Les Sages de la rue de Montpensier ont jugé que le recours à l’encontre d’un placement à l’isolement judiciaire dans un délai raisonnable, sans plus d’encadrement, devant le président de la chambre de l’instruction est conforme à la Constitution. 

Aux termes de la loi pénitentiaire du 24 novembre 2009, le législateur a prévu que le juge d’instruction ou le juge des libertés et de la détention (JLD) puisse ordonner un isolement judiciaire dans le cadre d’une détention provisoire, si cette mesure est indispensable aux nécessités de l’information judiciaire, comme prévu par les dispositions de l’article 145-4-1 du code de procédure pénale.

Dans la décision d’espèce, le requérant avait fait l’objet d’une ordonnance du juge d’instruction le 7 mai 2024 contre laquelle un recours était formé quelques jours plus tard, le 13 mai 2024. Ce n’est que plus d’un mois plus tard, le 25 juin 2024, que la procédure était transmise au président de la chambre de l’instruction, aboutissant ensuite à une confirmation de ladite ordonnance le 25 juillet 2024. Partant, il s’était écoulé un délai de 72 jours entre l’ordonnance du juge d’instruction querellée et sa confirmation par le magistrat chargé d’apprécier et de statuer sur les mérites du recours.

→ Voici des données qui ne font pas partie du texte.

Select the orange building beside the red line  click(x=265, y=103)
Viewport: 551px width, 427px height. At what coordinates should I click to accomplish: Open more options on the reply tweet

Le 26 novembre 2024, la chambre criminelle transmettait une question prioritaire de constitutionnalité (QPC) relative à l’alinéa 1er de l’article 145-4-1 du code de procédure pénale qui prévoit ce placement à l’isolement judiciaire ainsi que le recours ouvert contre la décision prononçant la mesure (Crim. 26 nov. 2024, n° 24-85.348). Plus précisément, des interrogations demeuraient quant à la constitutionnalité de la seconde phrase de ce premier alinéa disposant que « La décision du juge d’instruction peut faire l’objet d’un recours devant le président de la chambre de l’instruction. »

Dans le cadre de l’examen de la QPC, le requérant était rejoint par l’Observatoire international des prisons (OIP), partie intervenante, pour démontrer que l’absence de fixation par le législateur d’un délai pour statuer n’était pas conforme aux exigences constitutionnelles. En outre, et – semble-t-il – dans un objectif de renforcer son argumentation, la partie requérante reprochait aux dispositions législatives de ne pas prévoir, à tout le moins, que le président de la chambre de l’instruction doive statuer à bref délai sur le recours. Il y a lieu de rappeler que, dans le silence de la loi concernant la détermination d’un délai, le juge doit statuer dans un délai raisonnable, et non à bref délai.

Ainsi, le requérant soutenait que la mesure de placement à l’isolement judiciaire dans le cadre d’une détention provisoire constituerait une privation de liberté qui méconnaîtrait le droit à un recours juridictionnel effectif, la liberté individuelle et le droit à la sûreté. 

A contrario, le représentant du Premier ministre défendait la conformité des dispositions déférées à l’appréciation des neuf membres. Il arguait principalement que la mesure de placement à l’isolement judiciaire n’est pas en elle-même une mesure privative de liberté, mais une simple mesure d’exécution de la détention. Il en résulte que celle-ci n’est applicable que lorsque cela s’avère indispensable aux nécessités de l’information judiciaire.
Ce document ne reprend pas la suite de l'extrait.